**Action item**
Reproduce the lines below exactly, from the one containing "Screen dimensions: 1080x478" through the one containing "Image resolution: width=922", both included. Leave out any pictures.

**Material to process**
^^^^^^^^

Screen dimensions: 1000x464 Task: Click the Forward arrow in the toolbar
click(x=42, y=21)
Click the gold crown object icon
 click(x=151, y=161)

^^^^^^^^

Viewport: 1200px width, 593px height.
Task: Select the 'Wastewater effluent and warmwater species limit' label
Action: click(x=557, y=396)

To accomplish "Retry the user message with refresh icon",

^^^^^^^^

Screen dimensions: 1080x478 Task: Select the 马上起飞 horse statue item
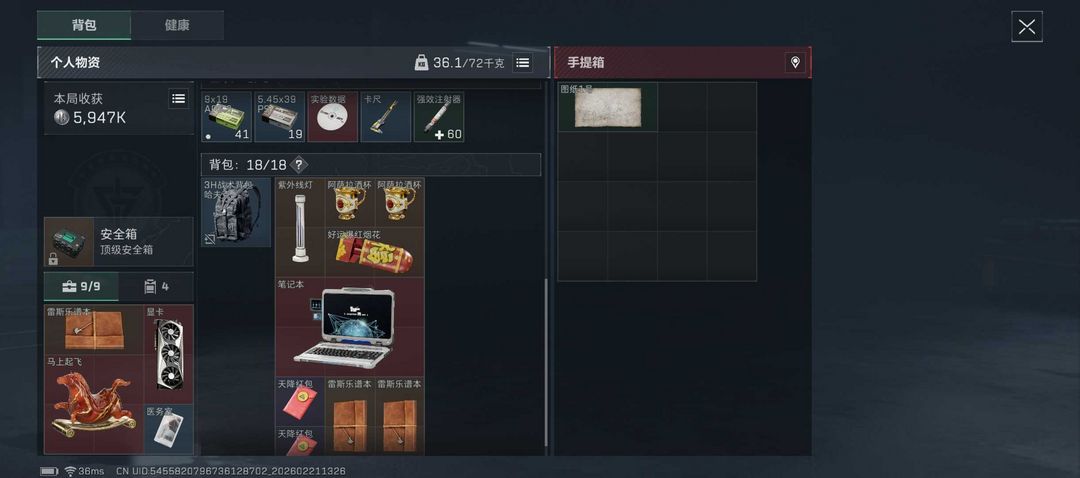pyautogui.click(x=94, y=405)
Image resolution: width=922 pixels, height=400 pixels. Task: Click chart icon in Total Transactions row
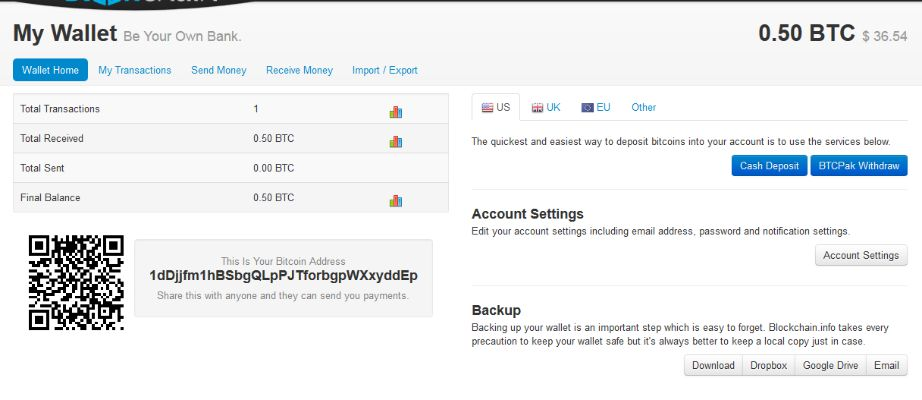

^^^^^^^^

**Solution for this task**
Screen dimensions: 1080x478 Task: Select the 马上起飞 horse statue item
pyautogui.click(x=94, y=405)
Image resolution: width=922 pixels, height=400 pixels. Task: Click chart icon in Total Transactions row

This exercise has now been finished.